Extend the transcript below on religious coexistence in Egypt, picking up after its last sentence; the entries that follow it are not part of it.

[Begin Source document]

Thank you. We will now move on to Nagia.

NAGIA SAID

Thank you very much Kwame, thank you William, and thank you for what you shared. It all confirms my convictions and beliefs. I was brought up in a liberal family in Egypt. I remember that my mother used to say, my country is the world, and my religion is to do good. And she also used to say, it takes all sorts of men to make the world. And I think this reflects the diversity and the cosmopolitanism that we are talking about. It is the human family that we all come from, one father and mother, Adam and Eve.

And the other thing that William suggested is the idea of the building where Jews, Christians, and Muslims take turns to pray. I do not know if you have visited Cairo, there is a place called “mugamma’ el-adyan”, the triangle of religions in Old Cairo. Because in that place, we have one of the oldest churches, the oldest synagogues, and the first mosque built in Egypt and Africa. So that triangle will have Jews, Christians, and Muslims worshipping in the same vicinity and are in the same spot. Also in the old days, maybe not anymore now, Alexandria on the Mediterranean Sea was a cosmopolitan city. We had Greeks, British, French, et cetera. And we all enjoyed living as part of the Egyptian community even though some of them were not originally Egyptian.

[End Source document]
[Begin Given entries]

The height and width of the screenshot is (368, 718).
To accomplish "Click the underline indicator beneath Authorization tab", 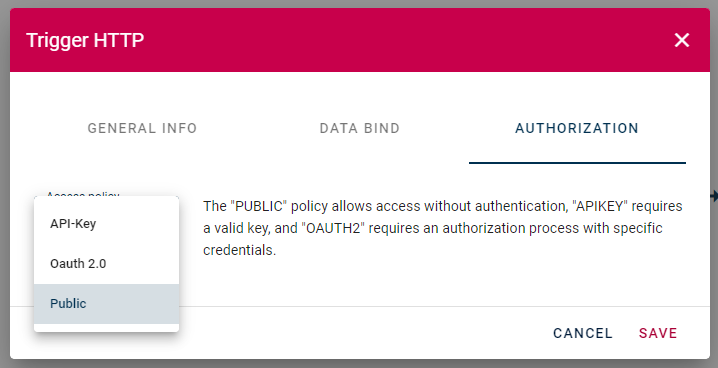I will 577,162.
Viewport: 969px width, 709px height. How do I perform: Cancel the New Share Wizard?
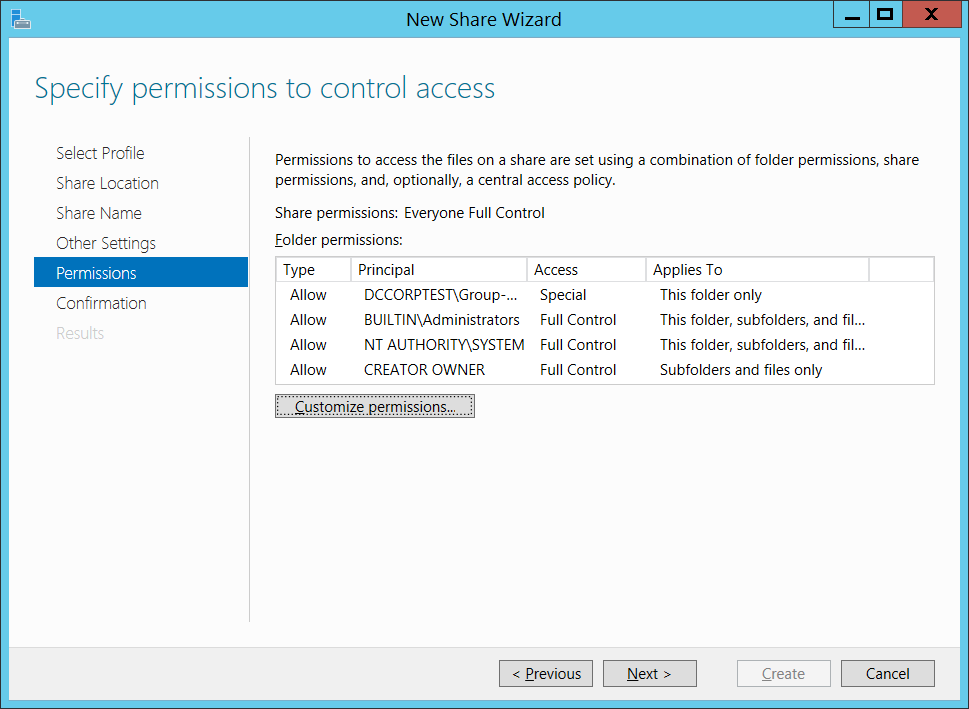887,673
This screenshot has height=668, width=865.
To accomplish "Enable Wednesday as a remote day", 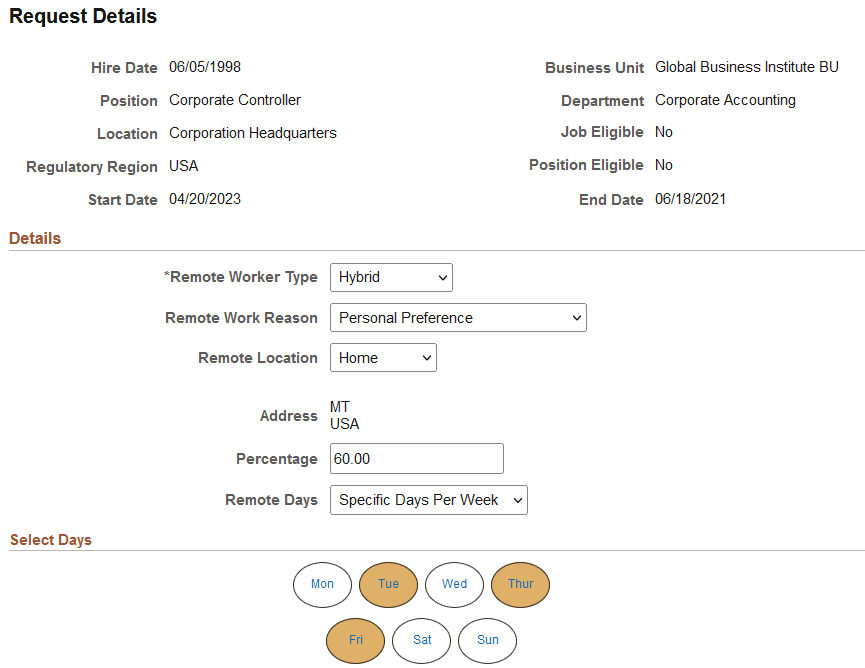I will tap(454, 584).
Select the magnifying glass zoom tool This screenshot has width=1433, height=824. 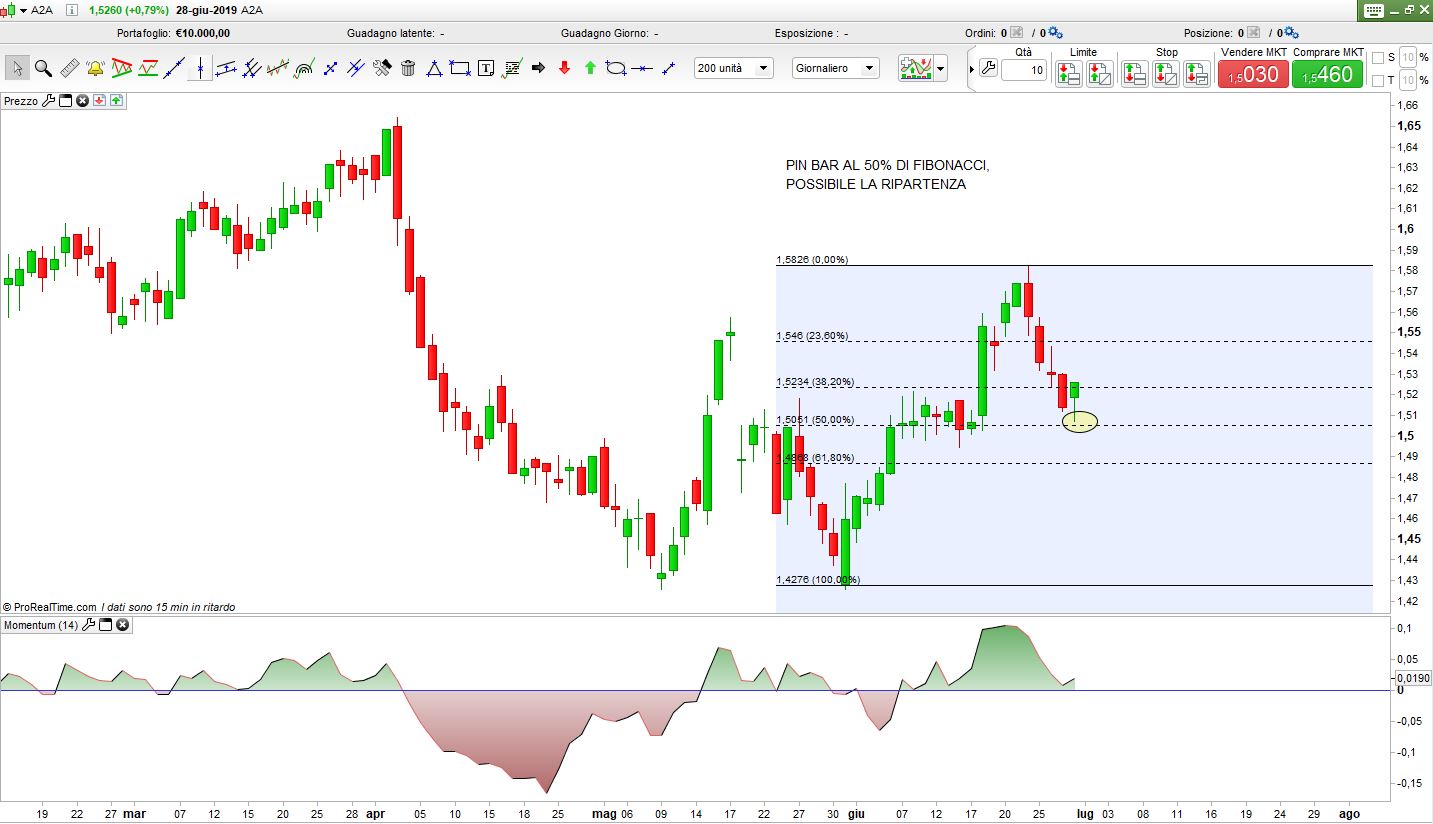[x=43, y=68]
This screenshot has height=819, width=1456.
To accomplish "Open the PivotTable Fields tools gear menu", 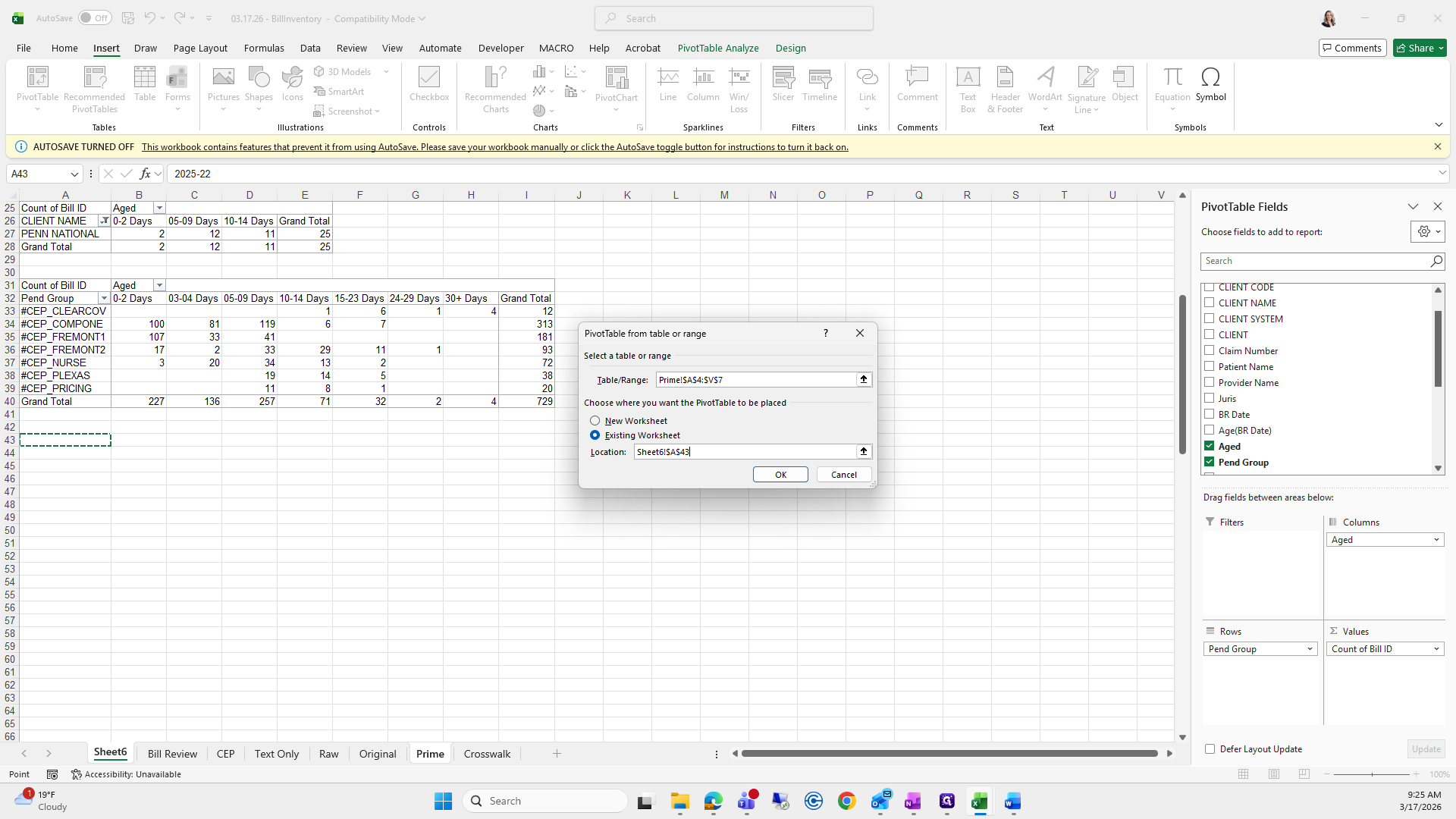I will pos(1427,232).
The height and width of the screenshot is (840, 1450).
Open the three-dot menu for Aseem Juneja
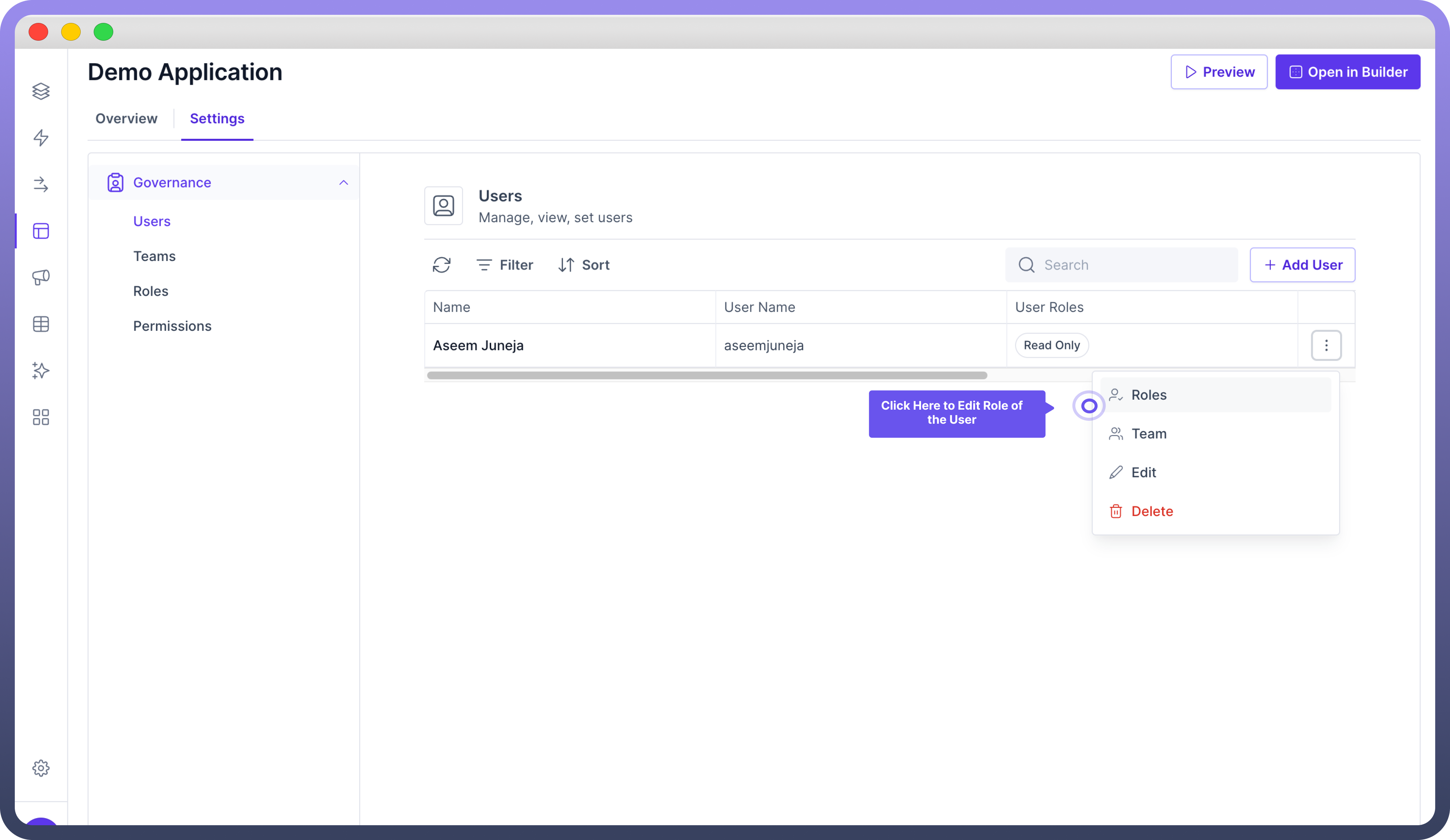click(1326, 345)
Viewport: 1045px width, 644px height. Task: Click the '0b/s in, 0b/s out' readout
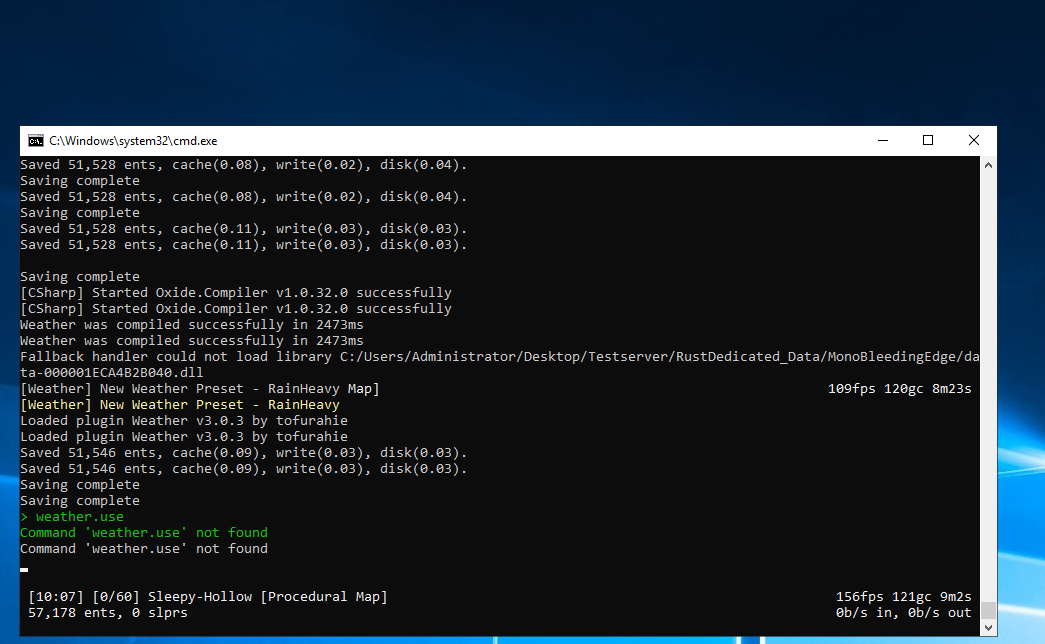coord(903,613)

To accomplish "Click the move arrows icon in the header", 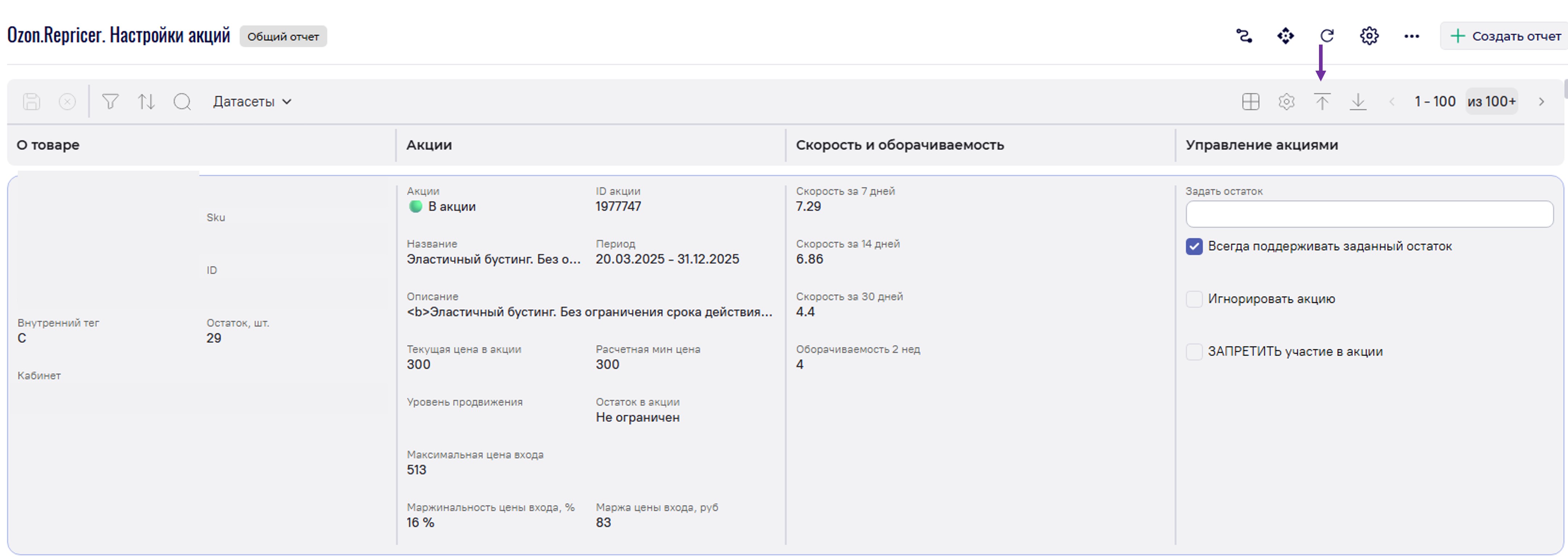I will 1285,36.
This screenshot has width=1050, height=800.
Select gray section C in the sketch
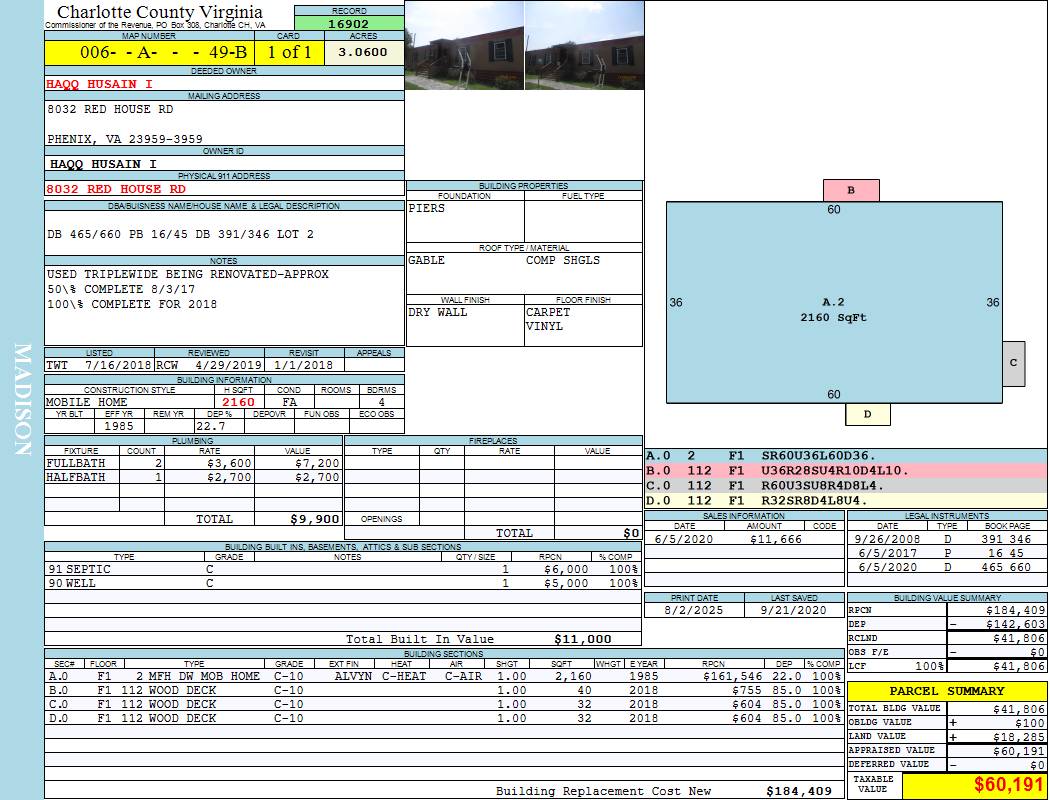pos(1013,363)
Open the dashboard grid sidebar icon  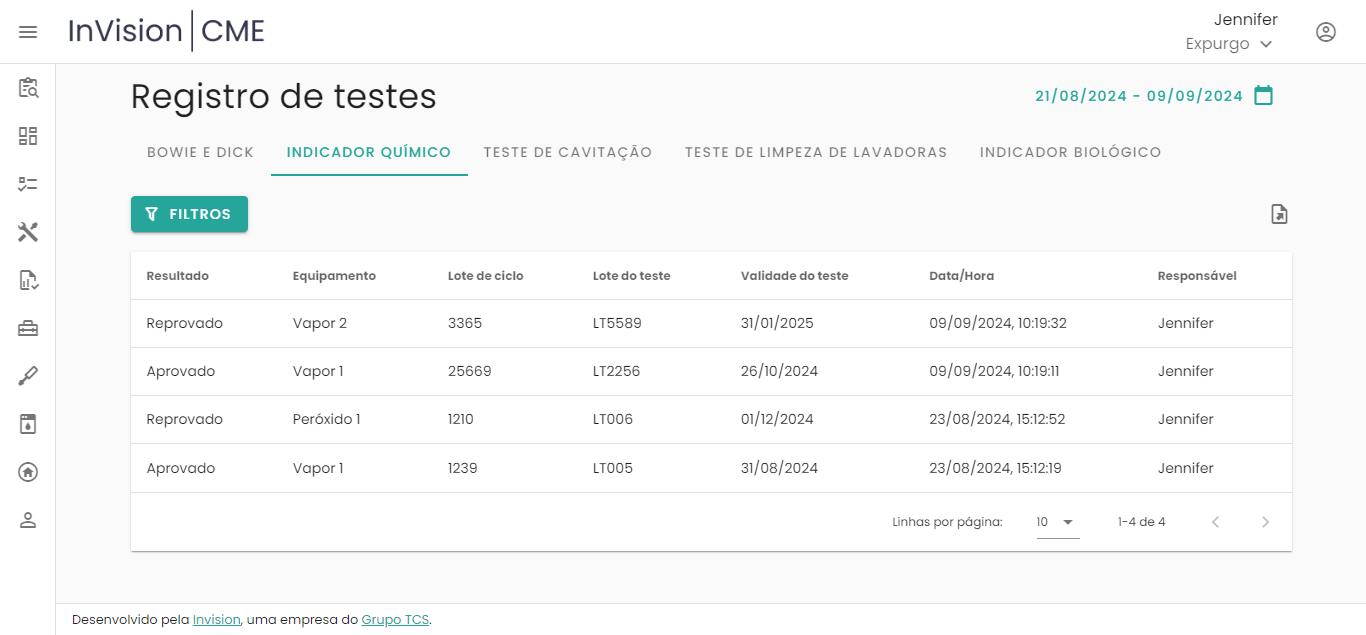point(28,136)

[End Given entries]

### The answer
And the last thing I want to say on Kwame mentioning about asylum, this reminded me that in the Holy Quran, there is a verse, an order to the believers that even if an infidel or someone of another religion seeks safety in your place, grant him this refuge until he reaches safety. And I think this was more than 14 centuries ago, and this applied even to those following a different faith tradition, had no faith, or were pagans. If they sought safety where you are, you have to grant them this chance until they are secure. Thank you.

TANYA GOYAL

Thank you so much Nagia. Veronica, can we have your question now?

VERONICA MORRIS

Thank you very much Kwame for the lovely talk. I am currently very concerned about these people that are being shipped off to Rwanda, because I think that is rather dangerous to them. Because to come from thinking, I have now got a homeland, and then suddenly being told, no, you have got to go to Rwanda. To me, that seems strange that the person is trying to settle somewhere, and sent off to Rwanda. And it seems to me extraordinary that this has been allowed to happen. I think there have been people saying, this should not happen. What do you believe?

WILLIAM MORRIS

Yes, and just to say, some of those people would be economic migrants. So would say, is that treatment valid?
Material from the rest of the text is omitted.